▸ **TASK OBJECTIVE**: Continue the passage on swine skin optical properties measured with the MTL and classical SRDRS probes, picking up after its final sentence.

▸ **PROVIDED TEXT**:
We employed our MTL and classical SRDRS probes to measure the back skin of an eleven-weeks-old swine in-vivo. The measured diffuse reflectance at SDSs of 1 and 2 mm with MTL and classical SRDRS probes were then fed to their corresponding ANN models to compute the skin optical properties from 500 to 1000 nm in a 2 nm step. The computed optical properties of back skin of the swine are depicted in Fig. 6. Red and blue lines represent the optical properties recovered from the MTL probe and the classical SRDRS probe, respectively. The error bars representing the standard deviation of five independent measurements are also depicted in the plots. It can be seen in Fig. 6(a) that μ_a spectra recovered using the MTL and classical SRDRS probe systems are similar except at the 500-570 nm region where the μ_a coefficients derived from the MTL probe are consistently higher than those obtained from the classical SRDRS probe. This suggests that in the interrogation region of the MTL probe there was more blood content than it was for the classical SRDRS probe. This interesting observation can be reasonably explained. The blood supply network in the human dermis forms a microcirculatory bed [2]. There are two major horizontally distributed plexuses in the dermis, one is located at the dermal-epidermal junction, and the other one is near the dermal-subcutaneous interface. The tissue volume between the two plexuses has relatively low blood vessel density. Since the MTL probe had a shallower interrogation depth than the classical SRDRS probe, it was supposed that the upper vasculature plexus in the dermis filled the probing region of the MTL probe while the probing region of the classical SRDRS probe consisted of not only the upper vasculature plexus but also the tissue volume at which the blood vessel density was low. Therefore, the MTL probe could see more blood content than it was for the classical SRDRS probe.

▸ **THE DATA**:
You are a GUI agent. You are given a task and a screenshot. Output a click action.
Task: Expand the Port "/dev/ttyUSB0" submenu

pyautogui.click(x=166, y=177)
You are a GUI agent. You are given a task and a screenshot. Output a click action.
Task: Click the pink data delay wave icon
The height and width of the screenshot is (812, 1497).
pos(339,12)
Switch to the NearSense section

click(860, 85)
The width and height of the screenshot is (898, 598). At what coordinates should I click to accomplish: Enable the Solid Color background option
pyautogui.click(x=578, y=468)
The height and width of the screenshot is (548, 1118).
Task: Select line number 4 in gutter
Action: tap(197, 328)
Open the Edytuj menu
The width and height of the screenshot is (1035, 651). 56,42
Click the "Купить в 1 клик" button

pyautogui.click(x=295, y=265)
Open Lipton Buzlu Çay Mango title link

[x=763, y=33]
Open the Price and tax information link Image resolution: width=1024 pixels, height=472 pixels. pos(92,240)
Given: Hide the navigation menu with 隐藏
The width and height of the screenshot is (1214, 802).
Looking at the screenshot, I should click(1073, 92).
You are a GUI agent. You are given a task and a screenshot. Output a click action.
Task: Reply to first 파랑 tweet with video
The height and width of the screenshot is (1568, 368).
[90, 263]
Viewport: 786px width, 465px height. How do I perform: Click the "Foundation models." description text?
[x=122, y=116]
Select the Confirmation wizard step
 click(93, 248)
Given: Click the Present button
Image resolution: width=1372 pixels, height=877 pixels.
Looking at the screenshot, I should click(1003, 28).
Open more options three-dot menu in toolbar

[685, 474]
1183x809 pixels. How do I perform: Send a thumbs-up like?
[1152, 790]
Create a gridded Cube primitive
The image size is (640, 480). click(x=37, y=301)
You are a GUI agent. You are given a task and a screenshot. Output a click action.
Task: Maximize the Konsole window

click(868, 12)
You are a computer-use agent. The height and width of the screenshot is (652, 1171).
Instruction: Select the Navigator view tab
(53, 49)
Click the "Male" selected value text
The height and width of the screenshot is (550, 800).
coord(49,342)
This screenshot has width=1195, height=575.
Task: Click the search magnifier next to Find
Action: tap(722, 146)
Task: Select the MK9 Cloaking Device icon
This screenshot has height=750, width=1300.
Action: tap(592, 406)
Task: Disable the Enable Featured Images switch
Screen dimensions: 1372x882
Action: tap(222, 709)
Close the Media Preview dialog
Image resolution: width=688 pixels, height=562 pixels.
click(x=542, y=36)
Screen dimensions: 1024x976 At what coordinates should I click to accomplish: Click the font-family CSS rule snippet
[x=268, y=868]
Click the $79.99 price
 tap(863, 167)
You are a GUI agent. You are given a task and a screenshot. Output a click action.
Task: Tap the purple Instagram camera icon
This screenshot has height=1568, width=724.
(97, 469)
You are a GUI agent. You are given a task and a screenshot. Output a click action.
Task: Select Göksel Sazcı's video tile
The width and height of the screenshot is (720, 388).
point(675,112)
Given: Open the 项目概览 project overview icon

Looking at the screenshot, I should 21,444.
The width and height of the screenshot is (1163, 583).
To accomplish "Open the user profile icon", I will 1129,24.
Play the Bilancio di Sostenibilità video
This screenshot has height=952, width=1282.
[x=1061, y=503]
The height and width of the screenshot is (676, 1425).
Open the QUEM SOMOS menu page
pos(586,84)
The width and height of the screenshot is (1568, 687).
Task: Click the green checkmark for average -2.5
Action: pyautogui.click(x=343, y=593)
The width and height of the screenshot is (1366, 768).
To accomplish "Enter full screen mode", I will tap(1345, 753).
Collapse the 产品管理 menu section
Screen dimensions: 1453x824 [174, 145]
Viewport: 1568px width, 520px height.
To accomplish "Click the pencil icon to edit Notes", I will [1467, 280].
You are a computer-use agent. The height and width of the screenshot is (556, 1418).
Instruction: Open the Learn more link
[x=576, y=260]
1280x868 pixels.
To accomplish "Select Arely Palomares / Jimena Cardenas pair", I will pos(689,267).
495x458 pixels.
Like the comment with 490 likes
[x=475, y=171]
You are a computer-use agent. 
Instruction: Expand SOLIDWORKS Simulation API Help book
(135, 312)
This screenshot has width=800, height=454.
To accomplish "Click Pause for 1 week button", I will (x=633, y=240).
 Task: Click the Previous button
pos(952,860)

▸ **EXERCISE RESPONSE**:
Reduced scattering spectra of the swine back skin are illustrated in Fig. 6(b), and it can be observed that the μ_s' spectra derived from the two probes are distinct in trend and magnitude. In general, the μ_s' spectra recovered from the MTL probe do not decrease with wavelength as those reported in many literature for various biological tissues, and the oscillation of the reduced scattering coefficient across the wavelength range of interest can be perceived. In contrast, the μ_s' spectra recovered from the classical probe smoothly decrease with wavelength particularly in the 600-1000 nm range. To investigate the cause of the distinct scattering characteristics derived from the two probes, we took skin biopsies at the measurement site to understand the tissue structure. The skin samples were stained with H&E and divided into four equal sections along the skin depth, and they are displayed in Fig. 7. In the figure, S1 represents the most superficial section containing dermal-epidermal junction and S4 represents the deepest section containing dermal-subcutaneous junction. The dermis thickness at the measurement site of the swine was around 1.5 mm which resembles the dermis thickness of human. It can be observed in Fig. 8 that there were abundant extracellular matrix and sparse cells in the dermis in all sections. We also noted the presence of relatively large structures such as smooth muscle bundles and vascular plexus in the sections S1 and S2, which representing upper half of the dermis, but not so much in S3 and S4, which represent the lower dermis. From the H&E sections, we estimated the diameters of extracellular matrix and the relatively large structures were around 15 μm and 50 μm, respectively.

Fig. 7 H&E sections of the swine back skin. S1 to S4 represent sections of different depths proceeding from epidermis to deep dermis. It can be seen that S1 and S4 contain the dermal-epidermal and dermal-subcutaneous junctions, respectively. Collagen bundles can be observed in all sections. Black and green arrows represent smooth muscle bundles and vascular plexus, respectively.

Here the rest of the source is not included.